Why networking at school is an integral skill for students?

Students standing and helping each other in work.

“Your network is your net worth.” — Porter Gale

This is an often-quoted aphorism that carries a lot of wisdom in it. Many people don’t realise the role their networks play in their lives. Whether it’s about receiving references about a doctor, a new brand, or even a job opening –often some of the best things in life happen because someone in our network tells us about it. Networking during school and childhood typically happens with our peers. But networking to aid your professional development, and growth is a skill that has to be honed. It plays a critical role not just in moving forward when it comes to a career, but even in our personal lives. 

The earlier a student can learn this skill, the more skilled they become at carrying themselves and serving their communities. 

 Whether it be through clubs and extracurricular activities, internships and work experience, or simply forming relationships with peers and teachers, the benefits of networking and building connections at school cannot be overstated. In this article, we will explore eight of the most important reasons why networking and building connections are essential for success in both the short and long term.

  • Career opportunities

One of the most common motivations for networking are the benefits and opportunities for career advancement. By building connections with peers, teachers, and professionals and even finding mentors in your chosen field, you may be able to secure internships or job offers that would otherwise be unavailable to you. Furthermore, these connections can serve as valuable references or mentors as you navigate the job market.

  • Personal development

By interacting with a diverse group of individuals, you learn new perspectives, hone your communication skills, and gain an incisive understanding of yourself and your values. By meeting people from different backgrounds, networking enables you to question your worldviews, and awareness of different subjects. When you have a wide and varied network, you can lean on them for support or guidance. Equally, by offering the same support to others, one learns the value of contributing to another’s life and empathy. 

  • Access to information

One of the bigger benefits of this skill at later stages of life is access to information and resources that normally are confidential, or unknown to others, outside the networks. For example, if you are interested in a specific field, connecting with professionals in that field can provide you with valuable insights, dos and don’ts, and advice on approaching others in the industry, if not receiving direct introductions. Networking with peers can also provide you with access to information about internships, and full-time job opportunities that would typically be inaccessible without a network of people to endorse you.

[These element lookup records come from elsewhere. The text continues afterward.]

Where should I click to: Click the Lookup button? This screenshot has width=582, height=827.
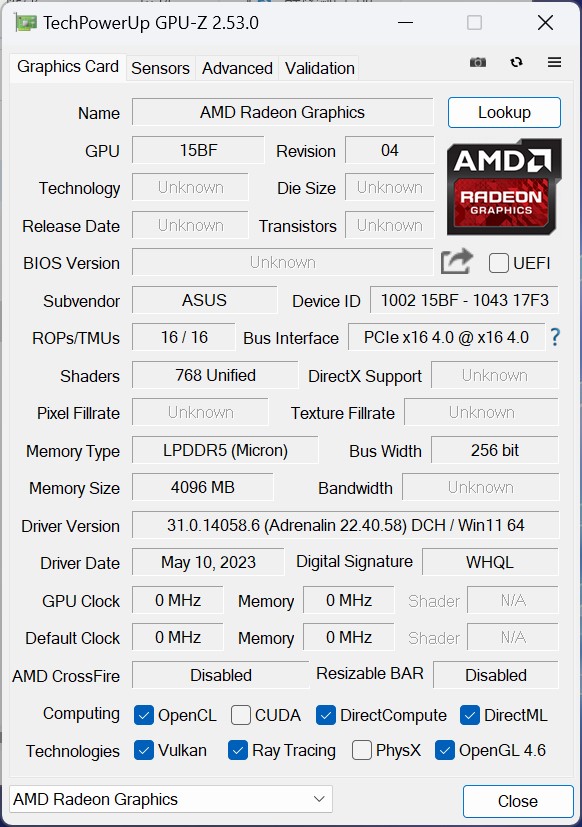click(504, 113)
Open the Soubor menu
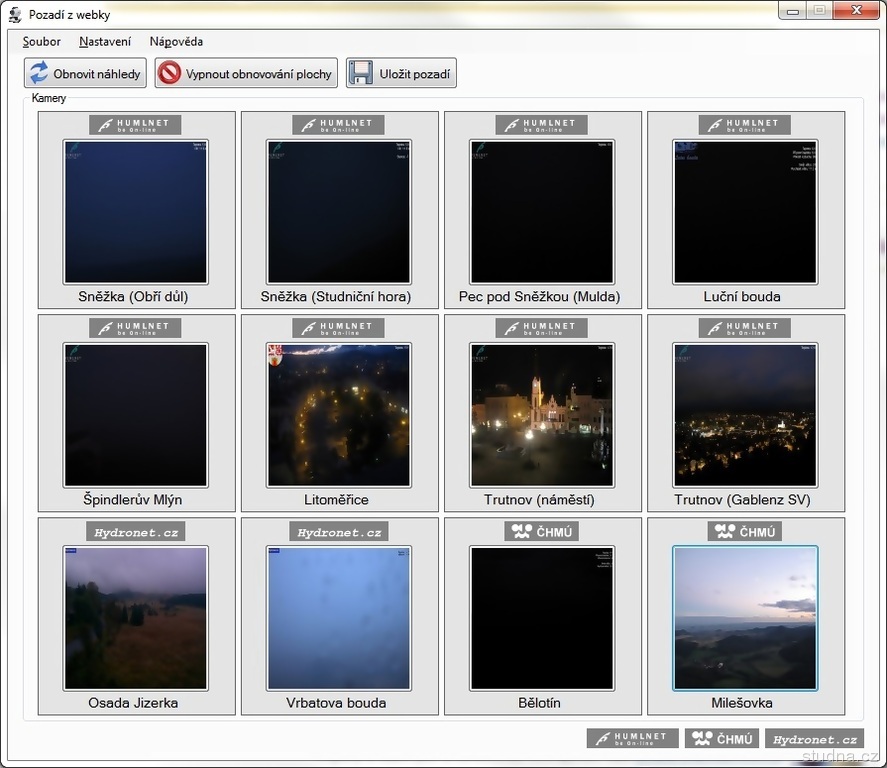887x768 pixels. tap(42, 42)
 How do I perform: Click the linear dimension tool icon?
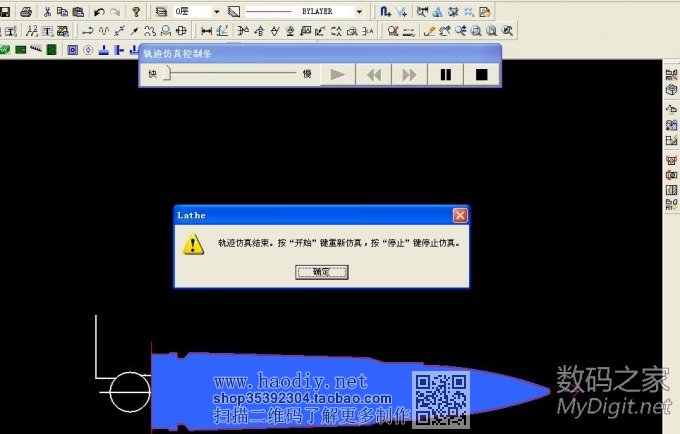coord(206,31)
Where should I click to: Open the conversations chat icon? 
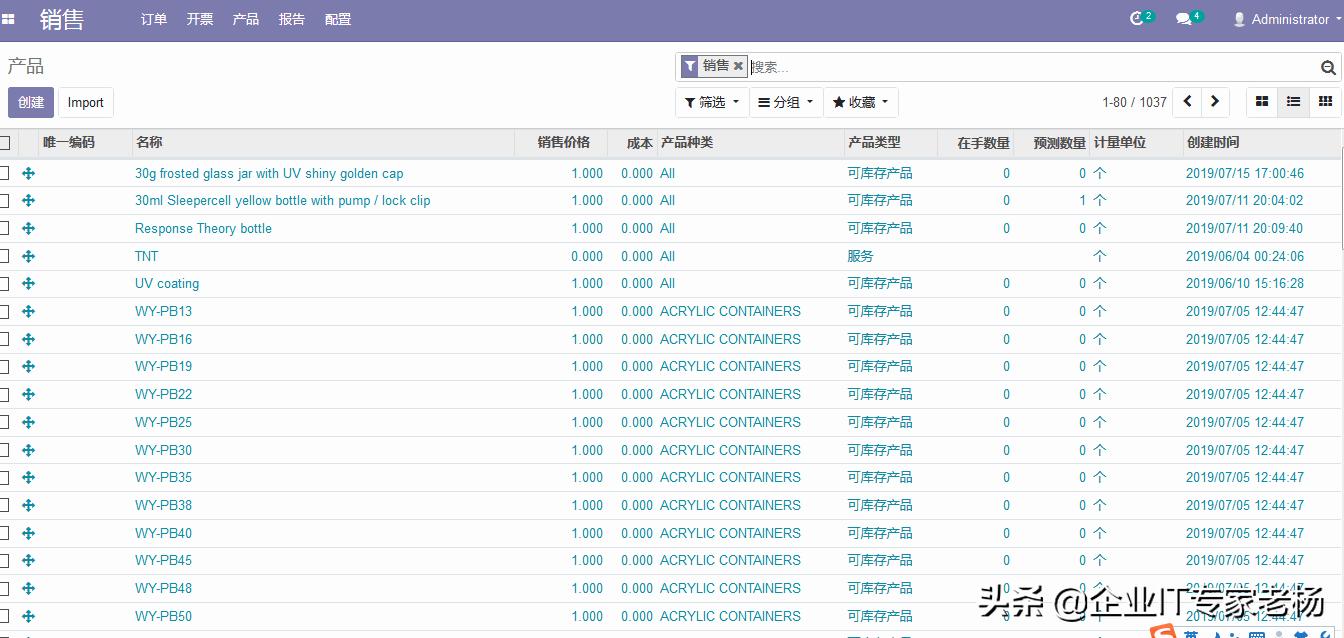pos(1183,19)
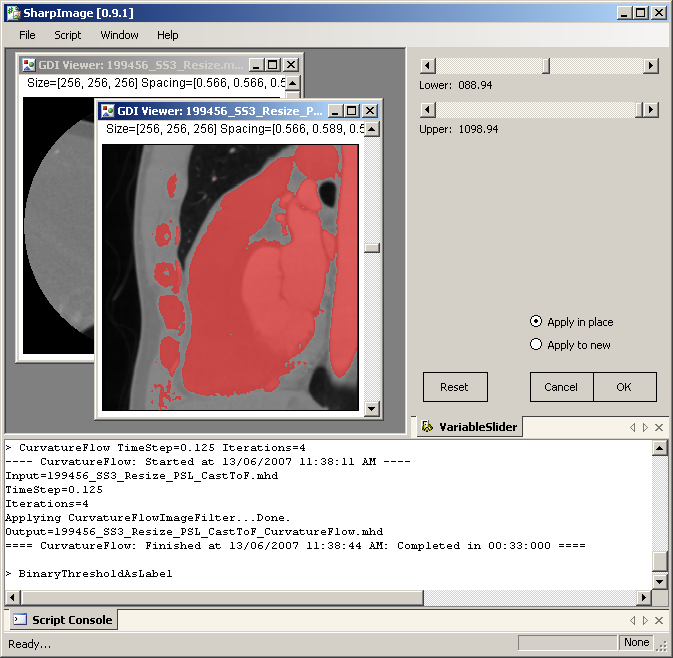Open the File menu
Viewport: 673px width, 658px height.
click(27, 35)
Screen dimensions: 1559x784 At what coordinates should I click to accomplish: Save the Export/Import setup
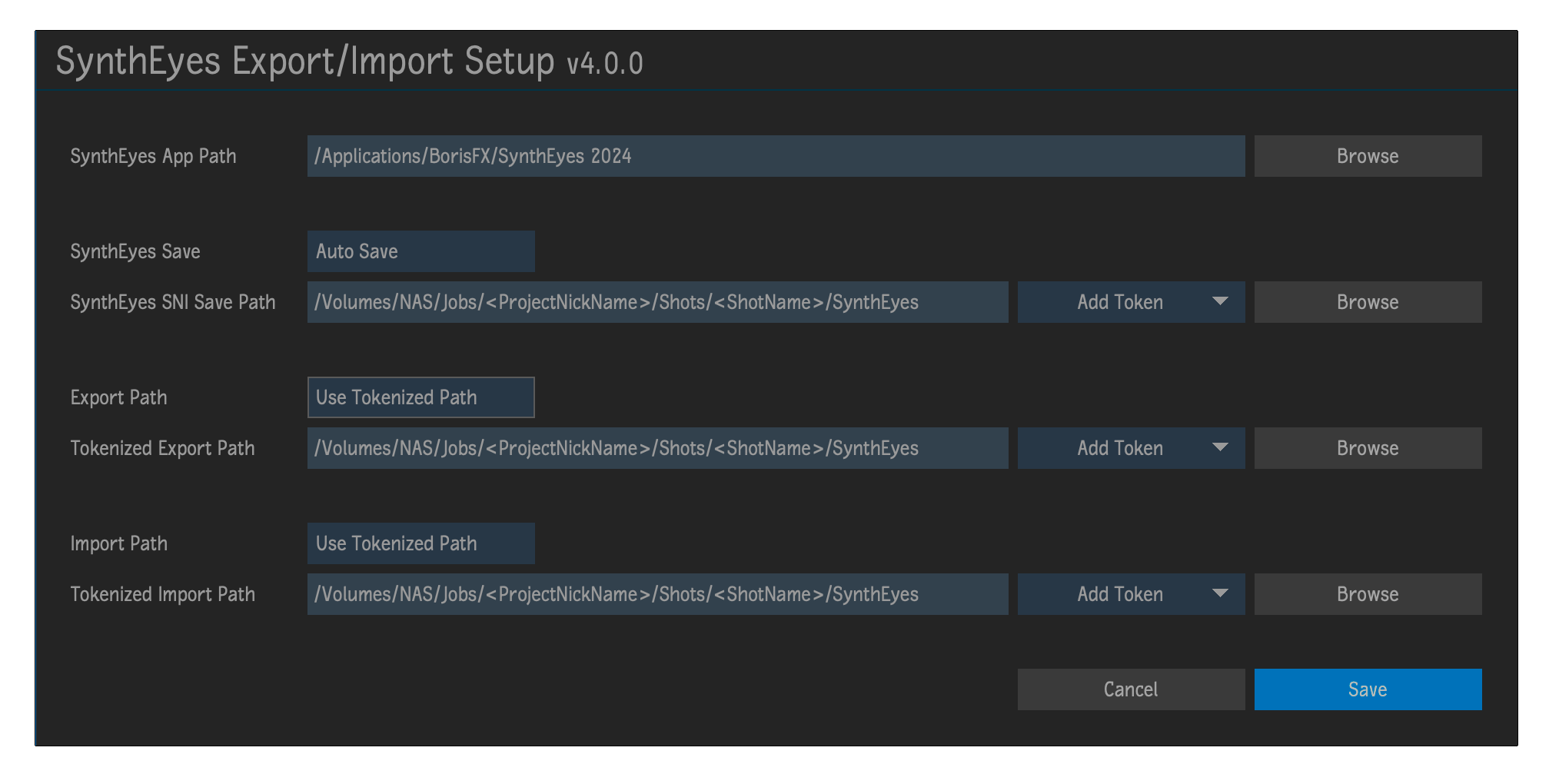tap(1367, 689)
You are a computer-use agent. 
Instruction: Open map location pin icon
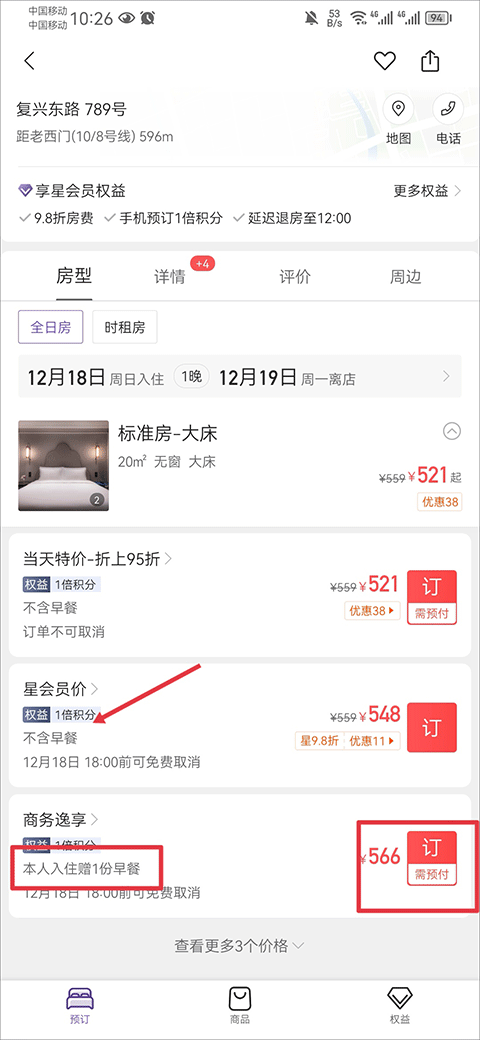(398, 109)
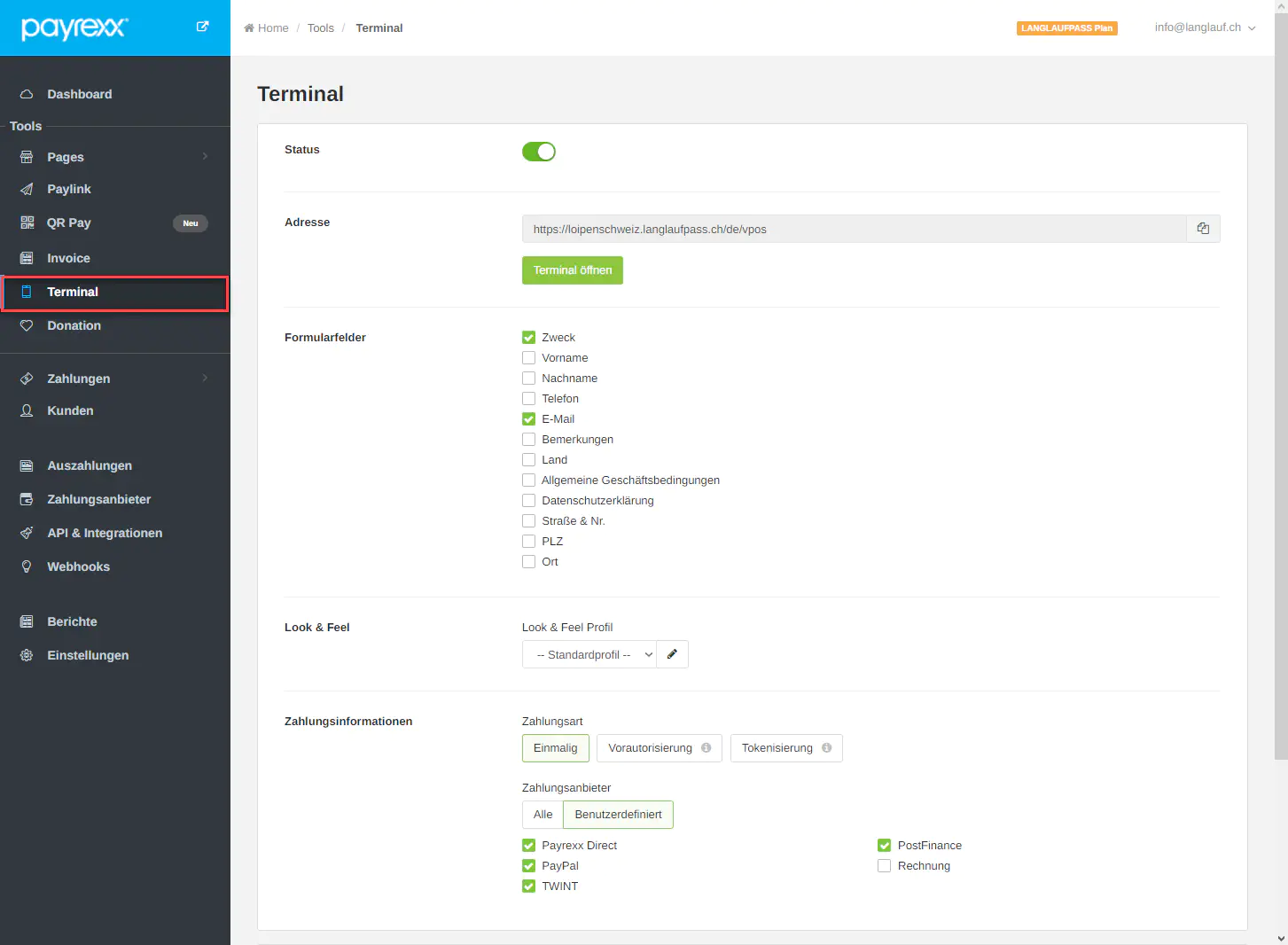The height and width of the screenshot is (945, 1288).
Task: Select Alle under Zahlungsanbieter
Action: coord(543,815)
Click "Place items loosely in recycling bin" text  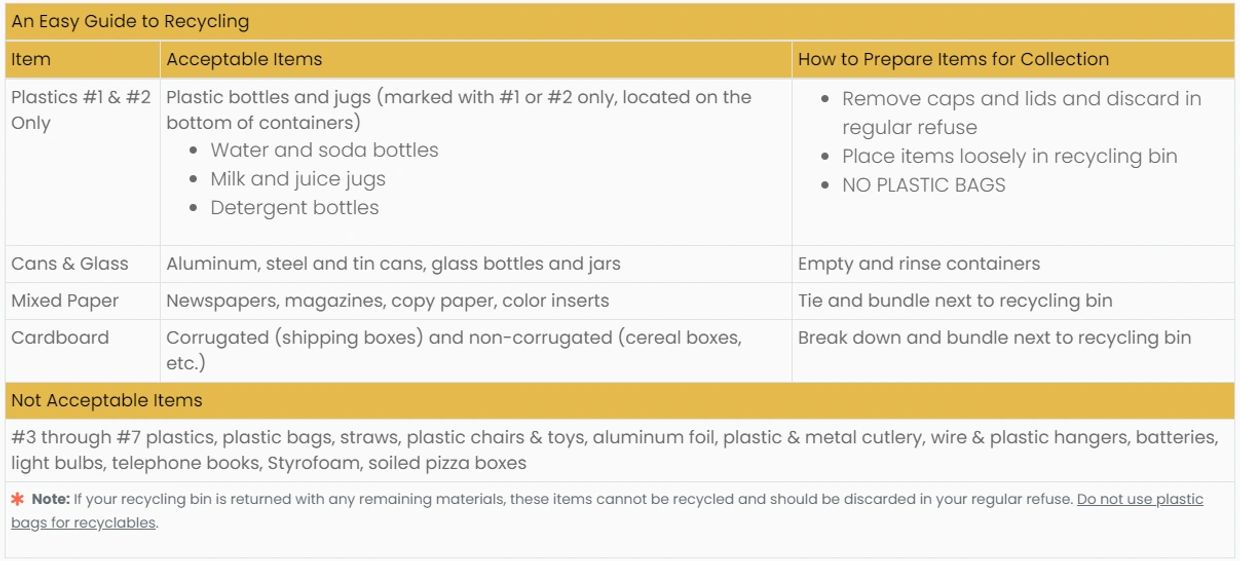(1009, 156)
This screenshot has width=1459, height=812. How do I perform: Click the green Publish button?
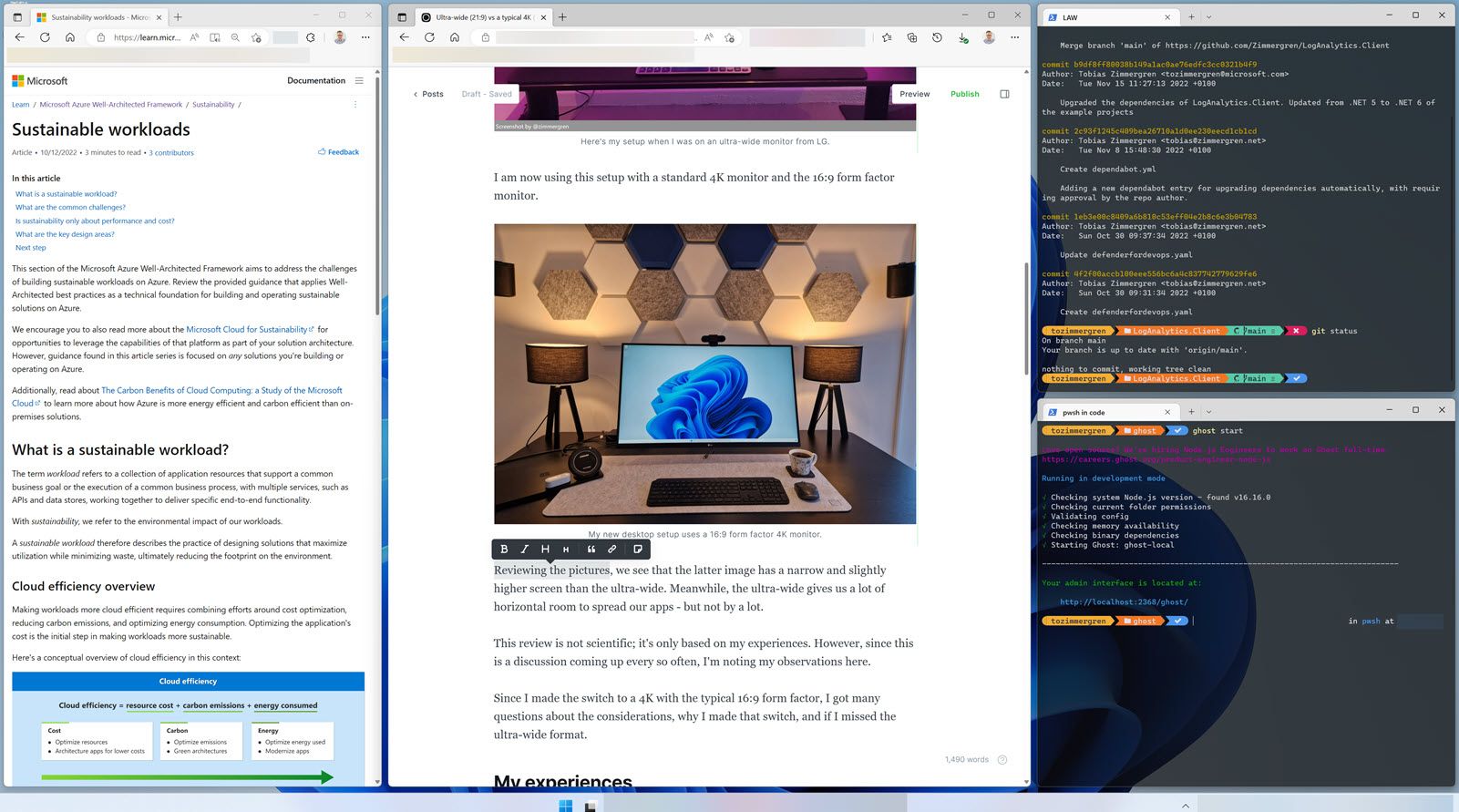[x=964, y=94]
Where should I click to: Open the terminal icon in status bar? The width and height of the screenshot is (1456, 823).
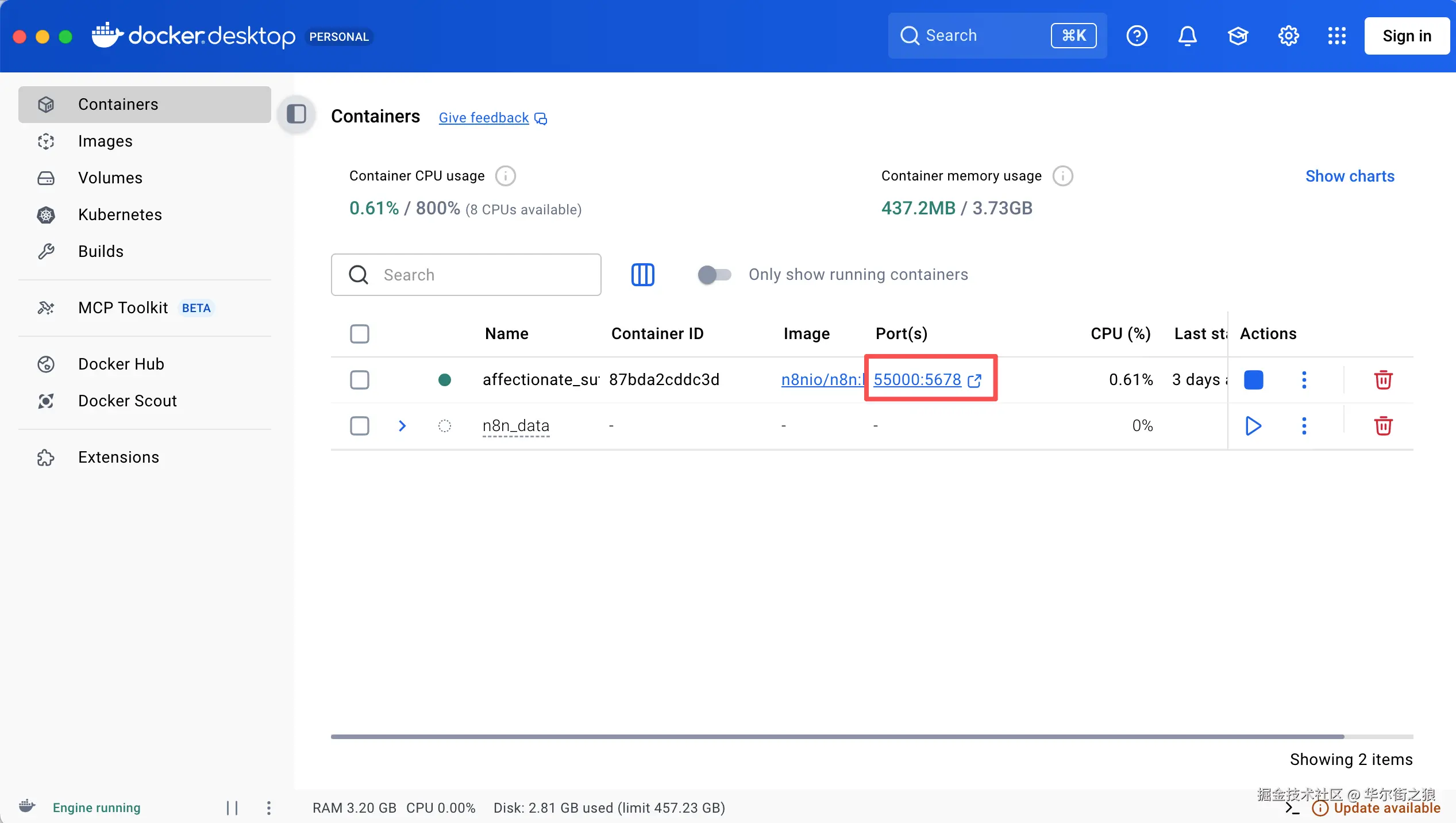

  • Opportunities for collaboration

Whether it be working on a group project or starting a club or organisation, collaborating with others can help you develop and improve your leadership capabilities. While working on an area of interest is definitely exciting, it’s equally rewarding to work with others who can help you improve by providing feedback about your awareness, and knowledge of the subject itself.  

  • Building a professional reputation

Many successful professionals credit their school life and college life as the starting point for developing their personalities. Participating in clubs, and activities which are competitive in nature helps students build a reputation for themselves. Often, with a reputation that precedes the name, people within the network are more than happy to make recommendations for a variety of opportunities since there’s a proven record of your capabilities. This could be within specific clubs or even in an area of your interest.

  • Building a support system

By forming close relationships with peers, teachers, and professionals, you can create a network of individuals who can provide you with emotional and practical support in times of need. These networks typically extend to a life beyond school years. Additionally, by participating in clubs and organisations, you can find a community of like-minded individuals, that form lifelong camaraderie.